> Belirtilen Amaç 1: Aşağıdaki satırları yeniden yazın; "notification bell" ifadesini "alert bell" ile değiştirin, geri kalan her şeyi olduğu gibi bırakın. Resimleri cevaba eklemeyin.

> Verilen Metin:
────────────────────

Şam Savaşı: Başlama Vuruşunu Kim Yapacak?

Şam Savaşı: Başlama Vuruşunu Kim Yapacak?
"Suriye krizinde iki yıldan sonra, gözler sahaya dönmüş durumda. Şam'da 'ana savaş' bekleniyor. Rejim ve muhalefet hesaplarını bu esasa göre yapıyor."

Nasır Şerare
 

Al-Akhbar
 

Suriye krizinde iki yıldan sonra, gözler sahaya dönmüş durumda. Şam'da ''ana savaş'' bekleniyor. Rejim ve muhalefet hesaplarını bu esasa göre yapıyor. Paris ise, sahadaki durumu muhalefetin çıkarına göre değiştirmek ve Cumhurbaşkanı Beşşar Esad'ın pozisyonunu ve konumunu yumuşatmak için, Washington'u ikna etmeye çalışıyor. Böylece Esad'ın muhalefetle ön şartsız diyalog kurması isteniyor. Bunun yanında, muhalefeti silahlandırma ve direk müdahale seçenekleri, Amerikan başkanı Barack Obama'nın ''kabul edilmeyenler listesinde'' bulunuyor.
 

Şam ve kırsalı, önümüzdeki süreçte, sürprizlere açık bir durumda. Rejim ve muhalefet, bu konuda stratejik düşünceler ve adımlar atmaya başladı. İki tarafa da tehlikeli denklemler sunan Şam'da, savaşların anası olabilecek bir savaş hedefi var. Her iki tarafın, stratejik ve nitelikli bir başarı elde etme amacı var.

────────────────────

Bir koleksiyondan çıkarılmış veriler

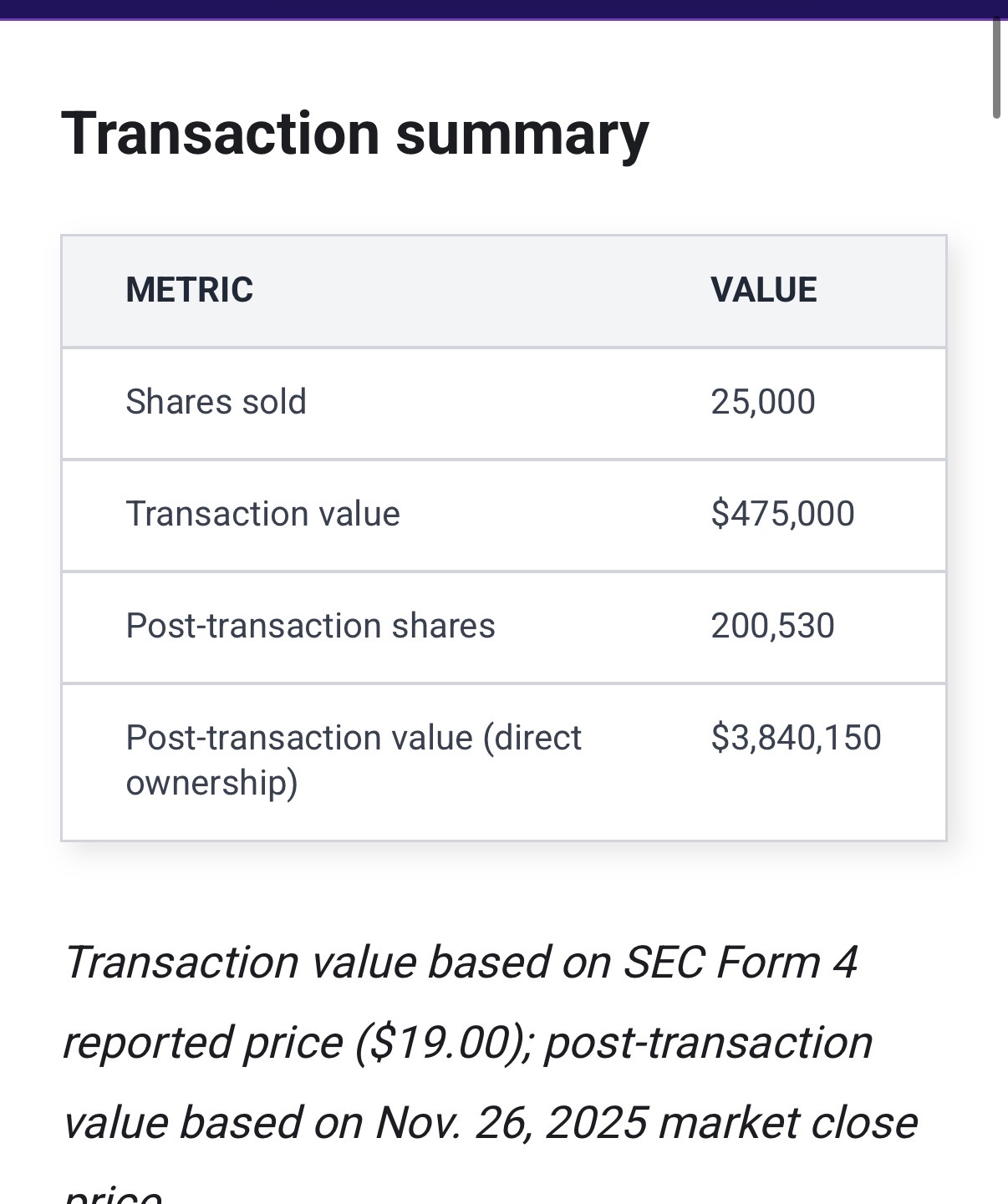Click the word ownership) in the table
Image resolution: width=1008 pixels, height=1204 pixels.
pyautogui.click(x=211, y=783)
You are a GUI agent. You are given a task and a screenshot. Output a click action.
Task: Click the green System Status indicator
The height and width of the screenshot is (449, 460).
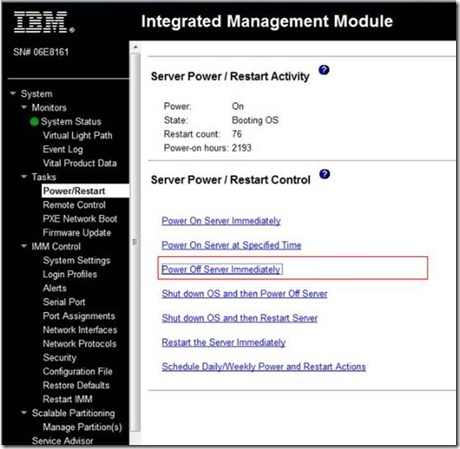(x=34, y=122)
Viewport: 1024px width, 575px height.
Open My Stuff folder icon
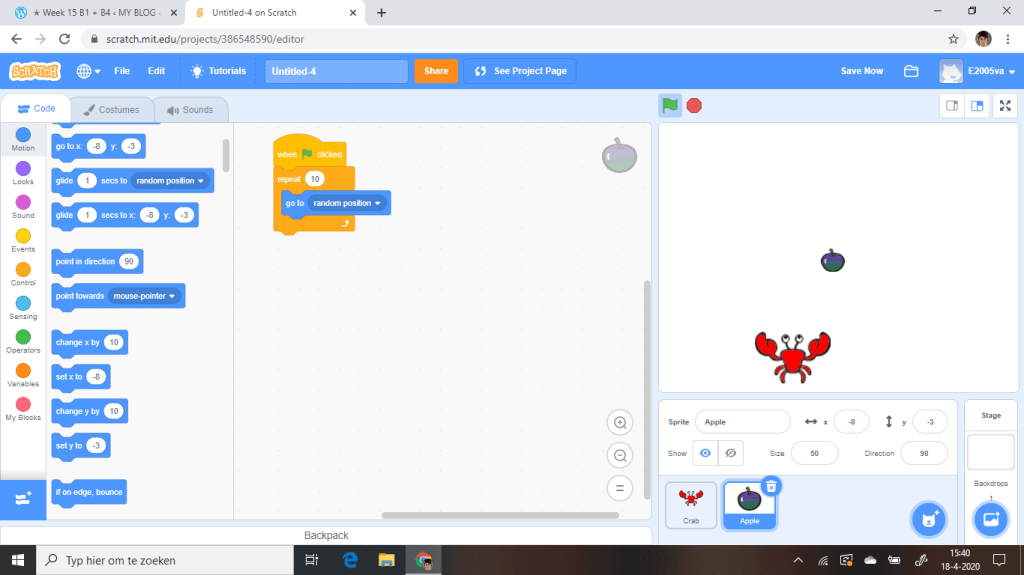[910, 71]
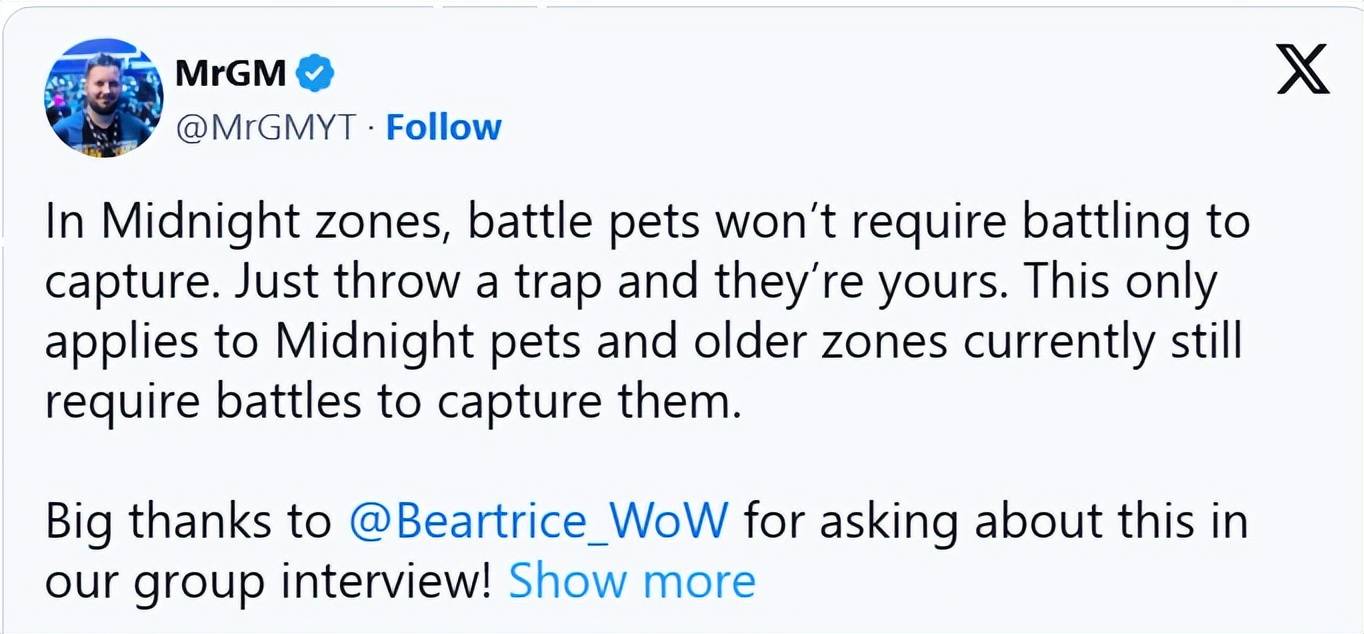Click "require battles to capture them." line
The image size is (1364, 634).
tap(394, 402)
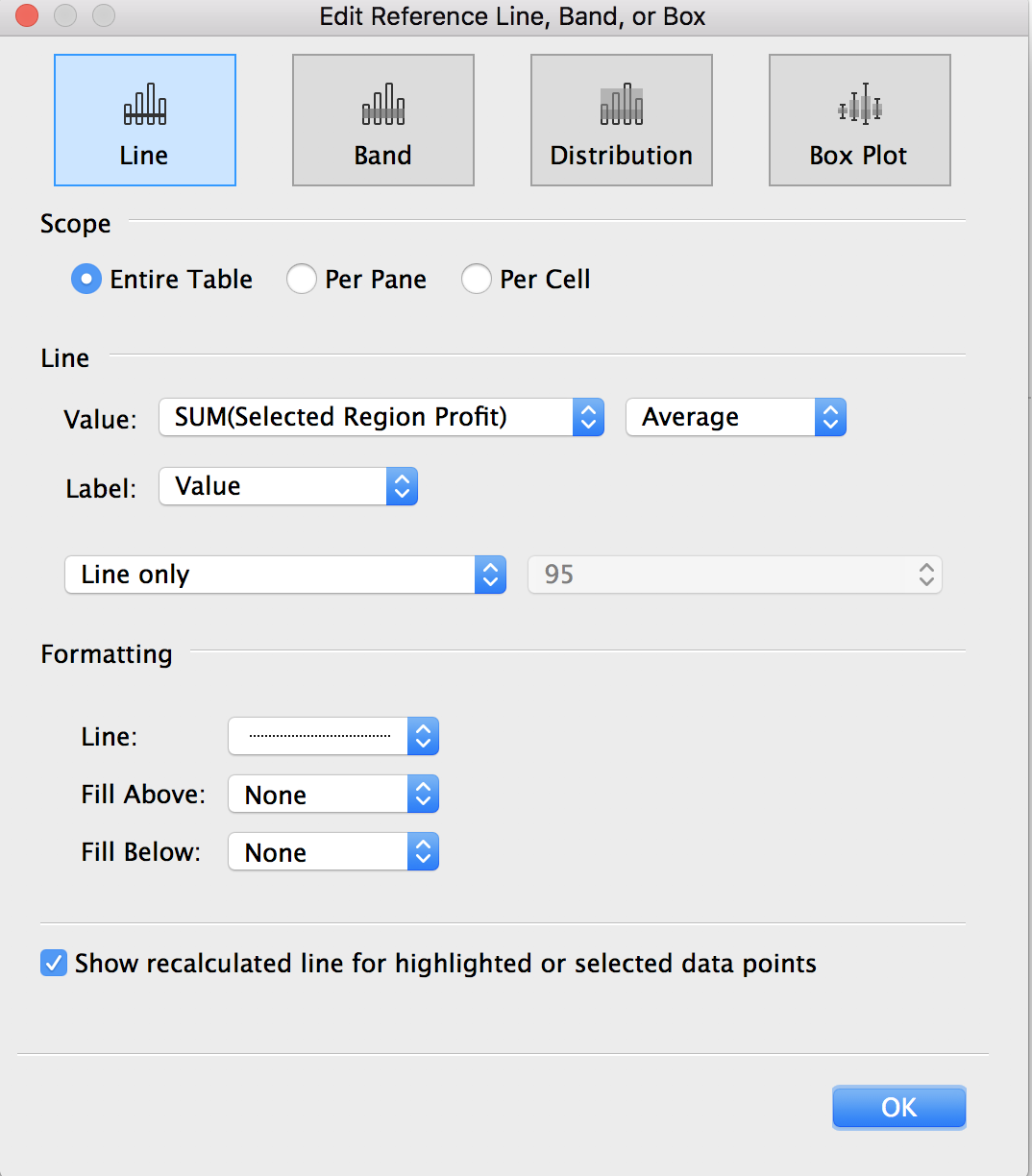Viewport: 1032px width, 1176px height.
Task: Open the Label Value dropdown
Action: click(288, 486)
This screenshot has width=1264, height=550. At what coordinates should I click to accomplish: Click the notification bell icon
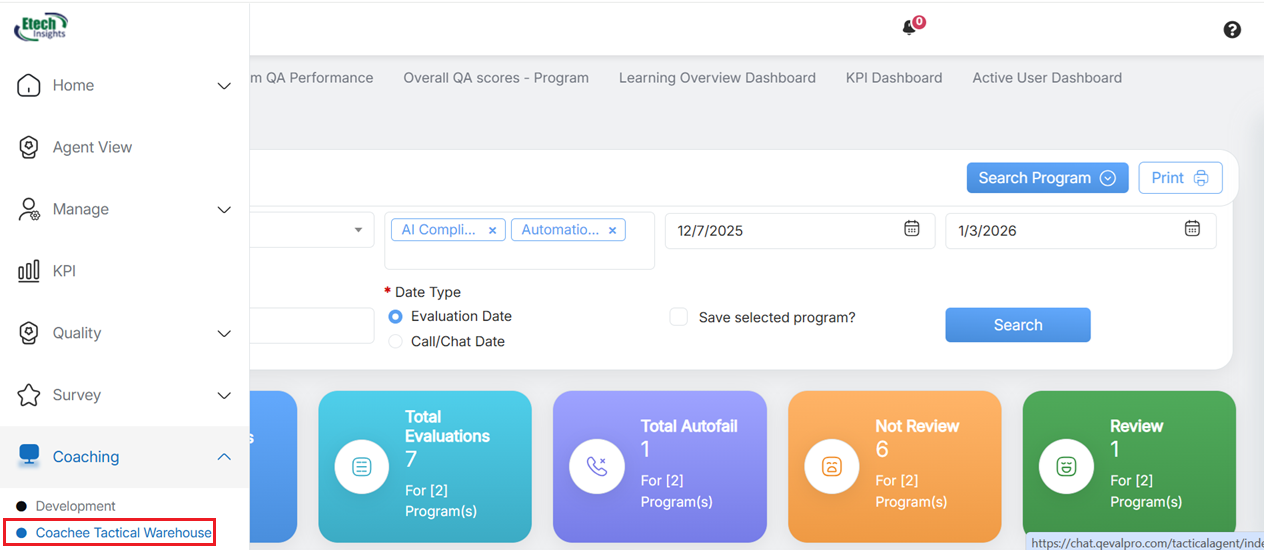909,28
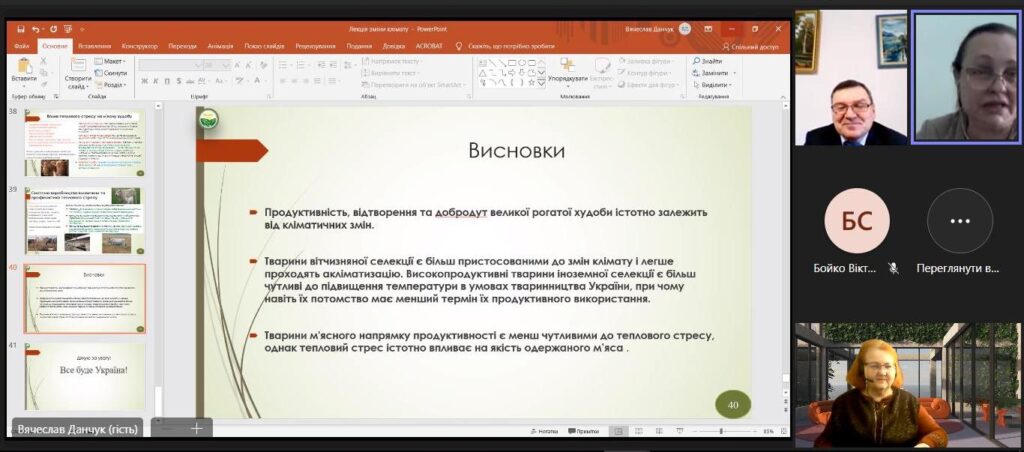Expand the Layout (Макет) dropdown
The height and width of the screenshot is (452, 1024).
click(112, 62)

────────────────────

> Belirtilen Amaç 2: Şam savaşını konu alan metinde adı geçen bütün kişileri sıralayın.

> Sonuç 1:
Click the word ownership) in the table
Image resolution: width=1008 pixels, height=1204 pixels.
pyautogui.click(x=211, y=783)
You are a GUI agent. You are given a task and a screenshot. Output a click action.
Task: Click the green System Status indicator
The height and width of the screenshot is (449, 460).
(x=34, y=122)
Viewport: 1024px width, 575px height.
Open My Stuff folder icon
[910, 71]
Click "require battles to capture them." line
The image size is (1364, 634).
tap(394, 402)
Viewport: 1032px width, 1176px height.
Task: Open the Label Value dropdown
Action: click(288, 486)
This screenshot has width=1264, height=550. At what coordinates should I click to accomplish: Click the alert bell icon
909,28
Expand the Layout (Макет) dropdown
The height and width of the screenshot is (452, 1024).
click(112, 62)

> Sonuç 2: Nasır Şerare, Beşşar Esad, Barack Obama